In the records below, find each line holding the word "Given" and copy it.

__Study material__
Content starts

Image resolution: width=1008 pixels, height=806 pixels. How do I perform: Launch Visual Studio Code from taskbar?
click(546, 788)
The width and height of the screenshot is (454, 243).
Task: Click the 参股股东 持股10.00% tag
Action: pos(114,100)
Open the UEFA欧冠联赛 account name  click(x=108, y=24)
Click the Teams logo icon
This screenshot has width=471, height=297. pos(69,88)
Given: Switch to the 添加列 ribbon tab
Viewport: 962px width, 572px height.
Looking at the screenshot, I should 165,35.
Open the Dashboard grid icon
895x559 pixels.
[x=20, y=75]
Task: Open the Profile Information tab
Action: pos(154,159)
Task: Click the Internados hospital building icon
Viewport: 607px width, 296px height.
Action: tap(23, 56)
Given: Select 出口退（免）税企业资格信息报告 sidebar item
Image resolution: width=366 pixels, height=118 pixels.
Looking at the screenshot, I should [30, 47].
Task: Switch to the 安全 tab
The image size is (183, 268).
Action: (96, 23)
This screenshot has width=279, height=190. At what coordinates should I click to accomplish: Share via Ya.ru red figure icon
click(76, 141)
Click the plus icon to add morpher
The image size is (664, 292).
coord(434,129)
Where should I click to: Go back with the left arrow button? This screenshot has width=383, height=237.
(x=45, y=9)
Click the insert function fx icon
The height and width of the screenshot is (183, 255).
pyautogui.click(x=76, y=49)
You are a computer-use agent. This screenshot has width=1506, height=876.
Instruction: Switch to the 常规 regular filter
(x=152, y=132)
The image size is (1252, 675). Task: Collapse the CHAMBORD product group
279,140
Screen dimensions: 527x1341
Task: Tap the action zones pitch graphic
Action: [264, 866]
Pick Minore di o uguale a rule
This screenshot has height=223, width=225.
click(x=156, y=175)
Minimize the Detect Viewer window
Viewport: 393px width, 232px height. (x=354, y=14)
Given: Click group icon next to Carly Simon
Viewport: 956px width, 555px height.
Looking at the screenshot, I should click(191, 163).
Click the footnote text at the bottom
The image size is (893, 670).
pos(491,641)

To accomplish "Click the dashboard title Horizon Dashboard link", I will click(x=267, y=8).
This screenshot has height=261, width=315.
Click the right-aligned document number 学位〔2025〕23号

Content ends

__Result of this exercise__
Given: Switch to the 添加列 ribbon tab
Given: Select 出口退（免）税企业资格信息报告 sidebar item
Given: Click group icon next to Carly Simon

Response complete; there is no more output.